I remember the IIT geek who taught us C Programming in third Sem. He would go on and on about debugging in the time of punch cards and about how lucky we were. Little did that poor soul know about a Visual Studio in the making. tcs.jpg

Ramadorai and early days of TCS profiled in Economist; in case the name sounds new or he is not in the long list for President, its just because of how quiet a revolution compiled.

short one – 

These daunting, early years taught Mr Ramadorai and his co-workers frugality and rigour. Programmers had to book half-hour slots on the Burroughs terminals, working with their colleagues breathing down their neck. One hour’s computer time cost more than a programmer earned in a month. A call from London to Mumbai would be interrupted every few minutes by the operator, checking that you wanted to keep talking.
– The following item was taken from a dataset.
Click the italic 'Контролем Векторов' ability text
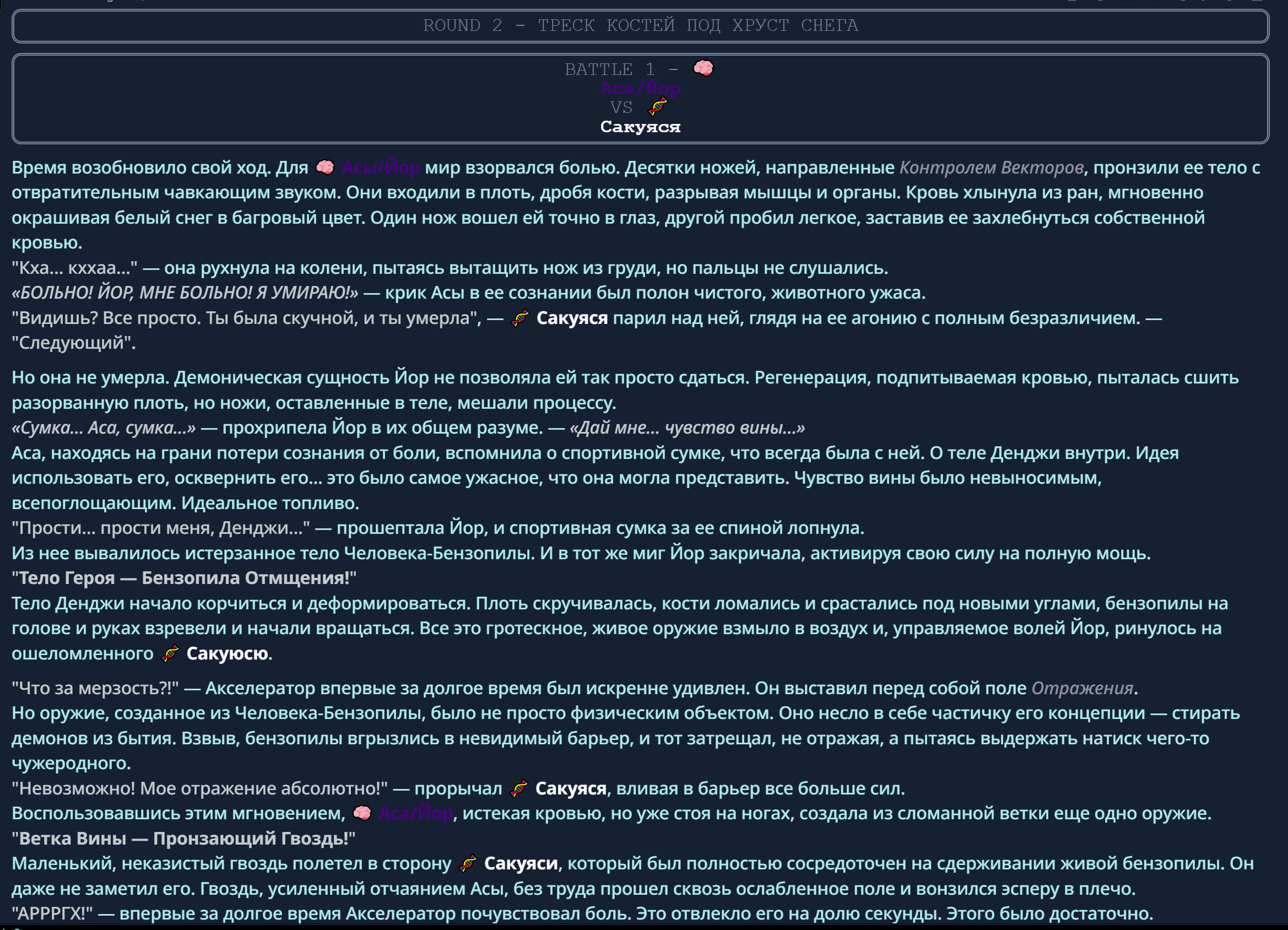This screenshot has height=930, width=1288. pyautogui.click(x=991, y=167)
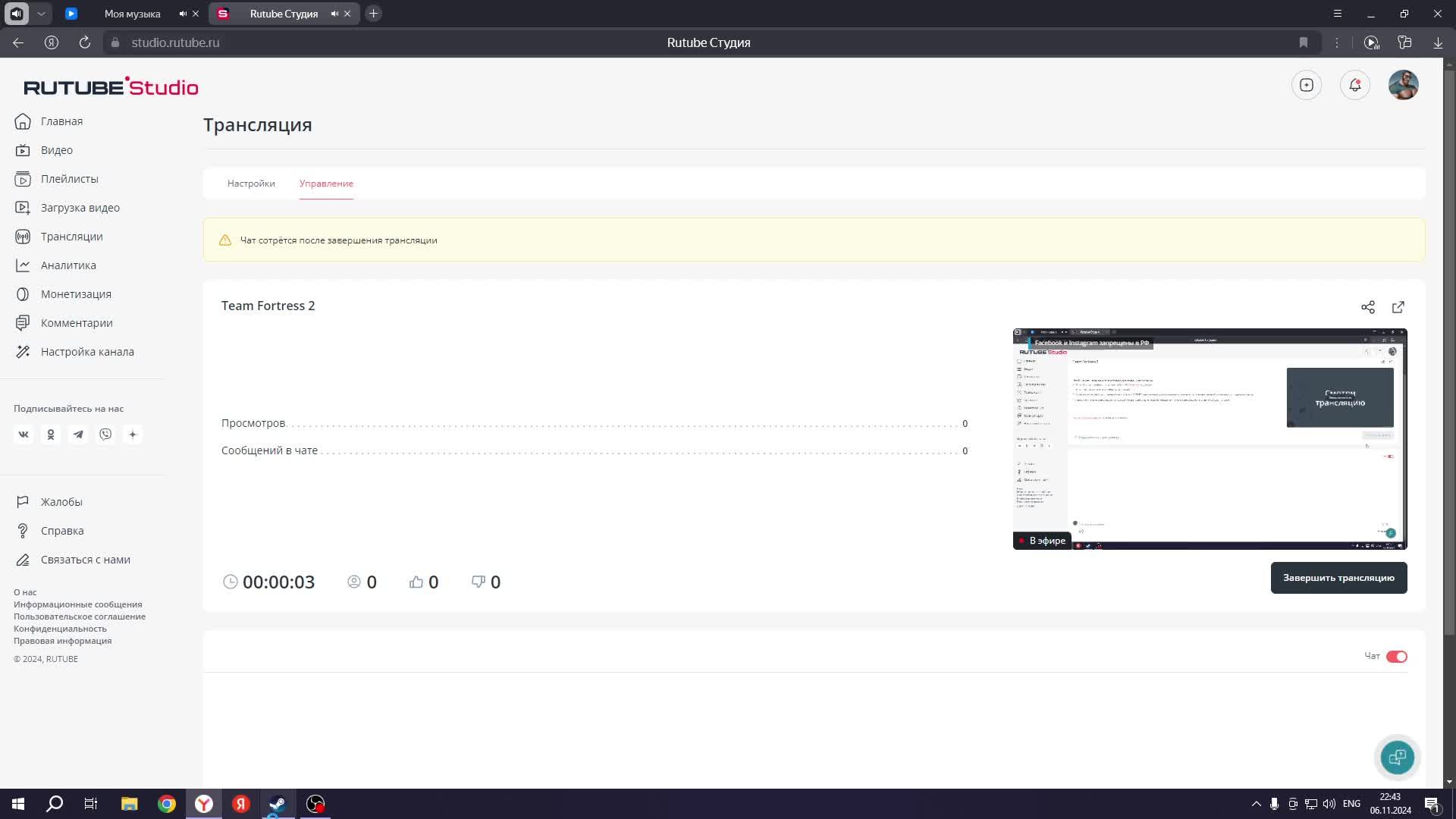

Today it is difficult to appreciate the audacity and improbability of its success. In the 1970s India had a shortage of foreign exchange and an abundance of labour. The government did not make it easy for companies to spend precious dollars importing computers, which many suspected would only displace jobs. Even calculating the tariff was a computational feat. On the new Burroughs computer that TCS bought in 1974, it paid a tariff of 101.25%, including import duty, auxiliary duty, countervailing duty and a levy to help pay for the war in Bangladesh.